After the Attica revolt in 1971, college courses were offered to prisoners by a local college.  That program ended 21 years later and that is symbolic - as U.S. prisons no longer pretend to ‘reform’ anyone.  It is a purely punitive institution, measured in time only – just like work.  Libraries are shut, educational opportunities reduced, even weight-training cut back or ended.  Instead, prisoners work for capitalist firms for peanuts – Hospital Corporation of America, Dial Soap, AT&T, Famous Amos, ADM, Nestle, Wal-Mart, Ace, Hewlett Packard, RJ Reynolds, Verizon, Polaroid, Sprint and Ameritech. Not to mention the integration of the military with the prison-industrial complex, or the firms like Wackenhut or Correctional Corporation of America (“CCA”) and the food/ medical/ drug firms that can make direct profit in the privatization of prisons.  And no surprise, privatization is most prominent in the south and west of the U.S.  The American Gulag is a very profitable place. 

The strip search, which is legal in the American prison system – which involves probing a woman’s vagina and anus and a man’s anus for ‘contraband’ – is a form of sexual assault.  And it is just the beginning of the practices of sexual abuse and assault practiced in U.S. prisons, of which women are especial targets  (See commentary on "Rape, Really?"  below.) While ‘outlawed,’ the practices are not prosecuted, but tolerated as a part of the punishment regime.  Hey, you’re in ‘prison.’  What do you expect? 

Davis does not dwell on the death penalty or the drug war or draconian sentencing laws or even solitary, opposing all, but instead shows how these practices are part of a wider prison system that is actually an integral part of capitalism.  Prisons are the place where economic, cultural and ethnic ‘violators’ are put; where the surplus population can be housed; where corporate super-profits can be made; where punishment can be meted out that is not meant to deter crime; where minorities can be disenfranchised; where the ‘free’ work-force can be terrorized; where blame can be laid. 

So far, it seems to be working.  But like every other oppressed group, prisoners are rising.
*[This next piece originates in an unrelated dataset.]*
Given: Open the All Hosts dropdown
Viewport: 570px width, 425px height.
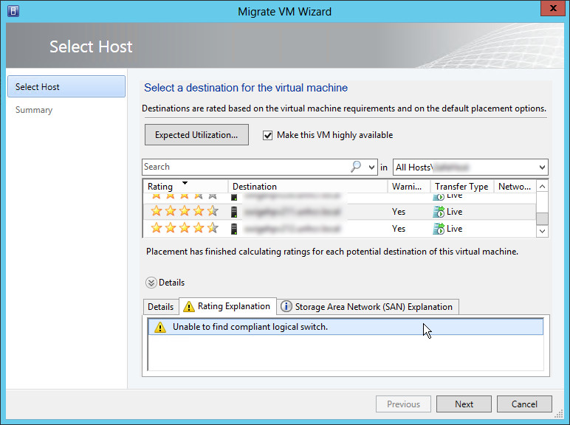Looking at the screenshot, I should (x=542, y=167).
And I bought it at Mayday Books.
Red Frog
July 24, 2013

P.S. - A quote from the Guardian re prison ’reform’ and racist disparities in crack cocaine sentencing, July 23rd:  "Last month, President Obama quietly did something that should shake every American to the core. Seeking to enforce federal crack cocaine laws that have since been repealed, the Obama administration asked a federal appeals court to ensure that thousands of human beings, mostly poor and mostly black, remain locked in prison even though everyone agrees that there is no justification for them to be there."

I.E. Obama & Holder want to continue the sentences of mostly black crack cocaine convicts, even after those laws have been repealed.  In other words, the black upper-middle class running the STATE can be as big an enemy of black people as the white upper middle class.